Stored data entries
········

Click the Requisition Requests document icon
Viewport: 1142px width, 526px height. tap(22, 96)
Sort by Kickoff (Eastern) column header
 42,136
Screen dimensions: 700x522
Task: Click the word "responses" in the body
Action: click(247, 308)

········

* [WHAT TO WORK ON]:
Repeat each record exactly. Omit nothing.

* [EXERCISE RESPONSE]:
Click the Requisition Requests document icon
Viewport: 1142px width, 526px height. tap(22, 96)
Sort by Kickoff (Eastern) column header
 42,136
Screen dimensions: 700x522
Task: Click the word "responses" in the body
Action: click(247, 308)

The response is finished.